Optionalは引数に使うべきでない、という幻想について

継続渡しすると戻り値は引数になるから「Optional は戻り値にのみ使うべき」というルールは無意味だよ、という話。 あ、そういう話ね、と分かった方はこれ以上読む必要はありません。

MonoAsync + Optional + 例外という欲張りパック状態なのも問題ですが、それについてはまた今度(Mono<Optional<T>> 使わずに Mono<T> を使え、という指摘があり得る。ただ、そっちもそっちで言いたいことはある、という程度)。 今回は、 MonoAsync くらいの意図として使っています*1

まず、こんなメソッドがあったとします。

Mono<Optional<String>> f();

これ自体は戻り値に Optional を使っているだけなので、「Optional は戻り値にのみ使うべき」は守っています。

しかし、これを使う側はそうはいきません。 例えば、値が取ってこれなかった場合はログして404を返し、取れてきた場合はログして200を返すような処理を考えます。
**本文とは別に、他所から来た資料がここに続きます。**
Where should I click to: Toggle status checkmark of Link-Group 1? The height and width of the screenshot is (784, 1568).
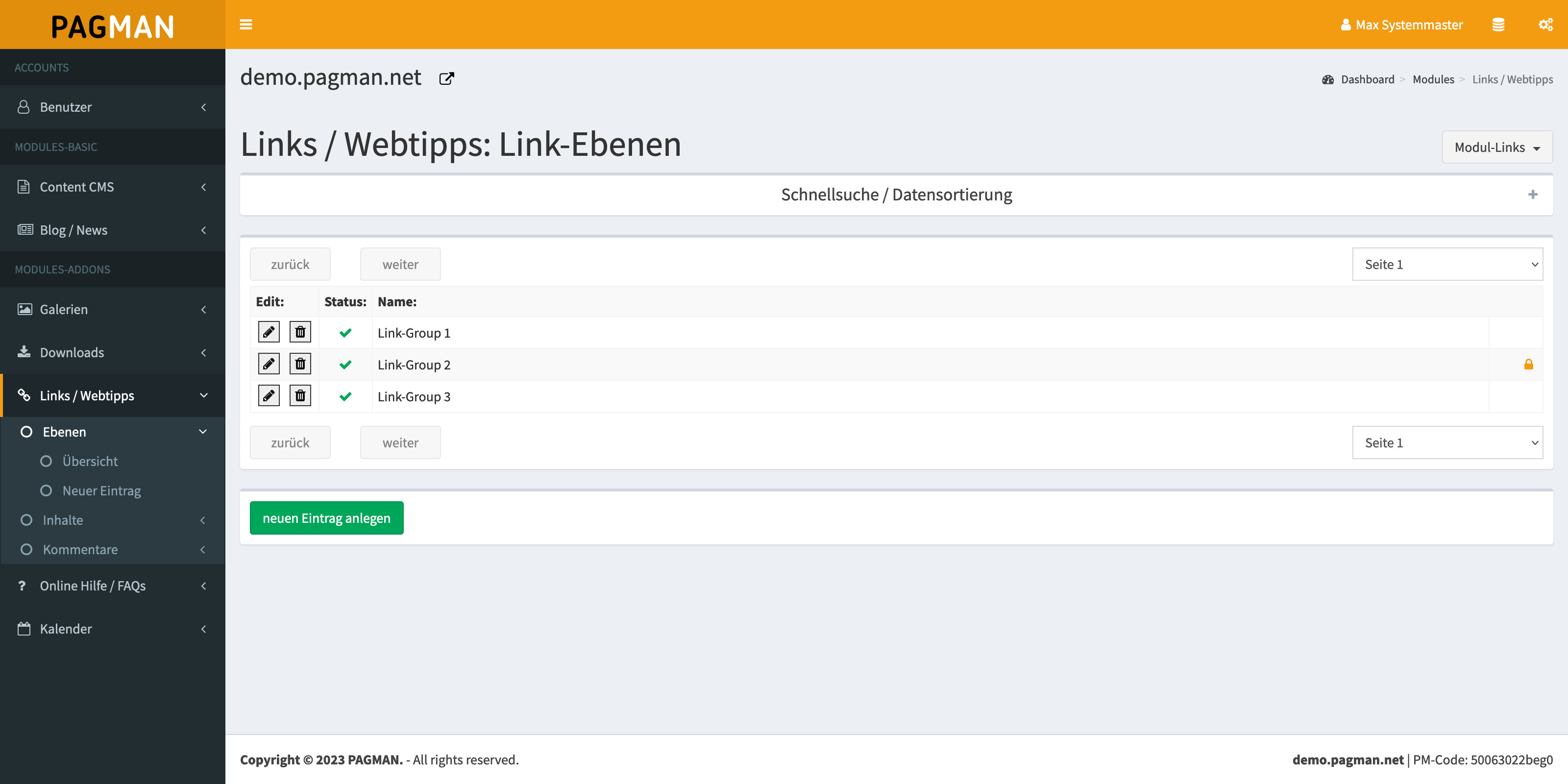click(345, 333)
Mono<ServerResponse> g(ServerRequest req) {
    return f().map(strOpt -> {
        if (strOpt.isEmpty()) {
            logger.info("str is not found.");
            return ServerResponse.notFound();
        }
        var str = strOpt.get();
        logger.info("str is {}.", str);
        return ServerResponse.ok();
    });
}

ここで、map に渡すラムダ式の引数は Optional<String> になります。 おおっと、引数に Optional が出てきてしまいました。
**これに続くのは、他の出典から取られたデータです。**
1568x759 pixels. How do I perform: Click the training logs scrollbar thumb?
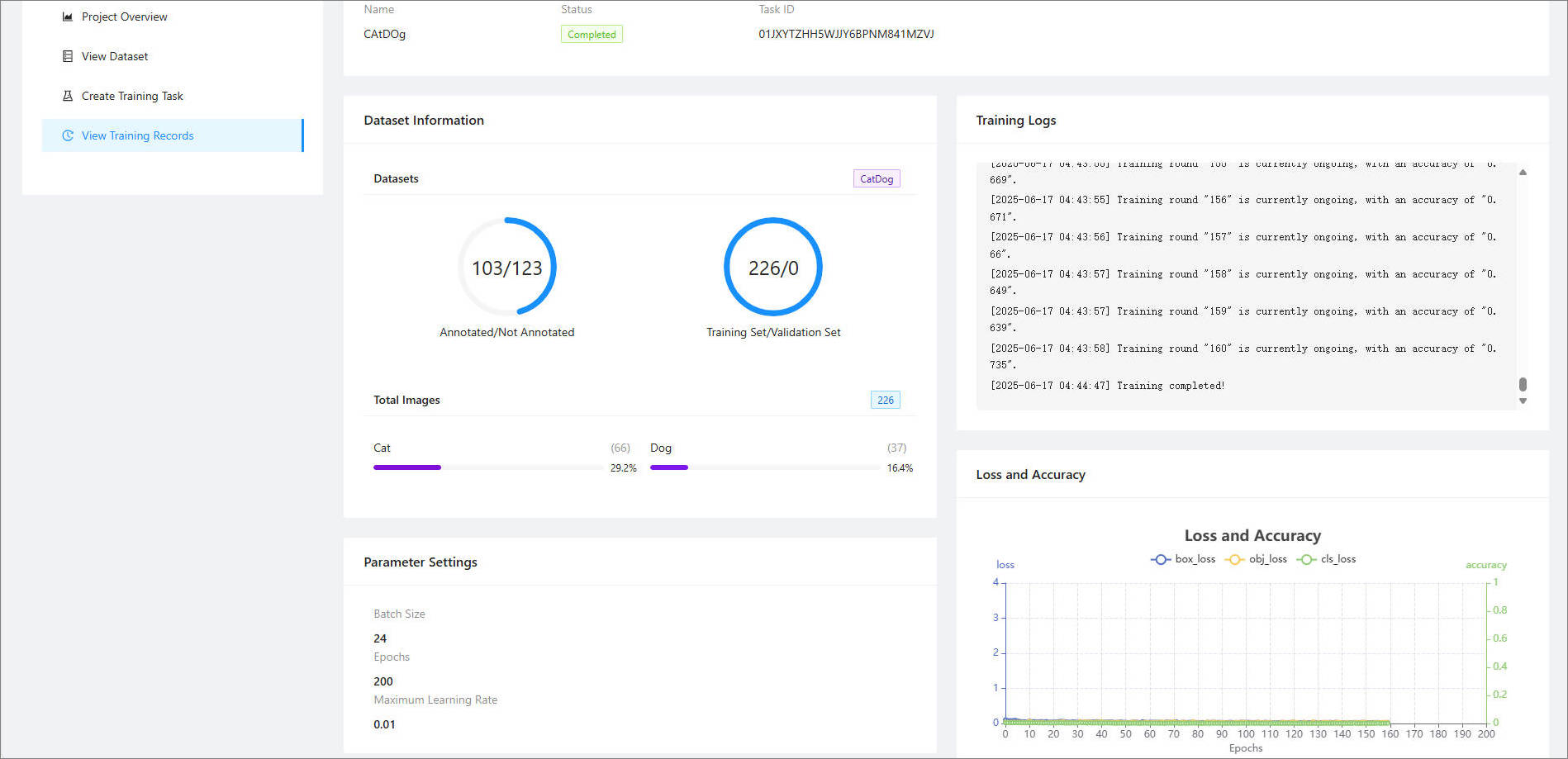click(1523, 384)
このように、Mono など「後続処理をラムダ式として受け取る」ようなスタイルの設計においては、戻り値を引数として受け取ることになります。

これを「ラムダ式の引数は例外とする」というルールを加えてしまうと、メソッド参照によるラムダ式の置き換えが出来なくなってしまいます。

Mono<ServerResponse> g(ServerRequest req) {
    return f().map(this::h);
}

ServerResponse h(Optional<String> strOpt) {
    if (strOpt.isEmpty()) {
        logger.info("str is not found.");
        return ServerResponse.notFound();
    }
    var str = strOpt.get();
    logger.info("str is {}.", str);
    return ServerResponse.ok();
}

これは先ほどのラムダ式をメソッドとして抽出しただけで、やっていることは同じです。 ラムダ式の中身が複雑になる場合は自然にこういう書き換えはやりたくなるとおもいますが、ラムダ式を例外とするだけでは足りないことが分かります。 まぁ、 public 以外にはルールは適用しない、みたいな例外を追加するようなことは考えられますが、いっそあきらめて Optional を引数に使わない、なんてルールやめてしまった方がいいと思います。

いやいや、複雑になったとしても取得処理を呼び出し側でやって、メソッドの引数には Optional を許さない!という態度もなくはないです。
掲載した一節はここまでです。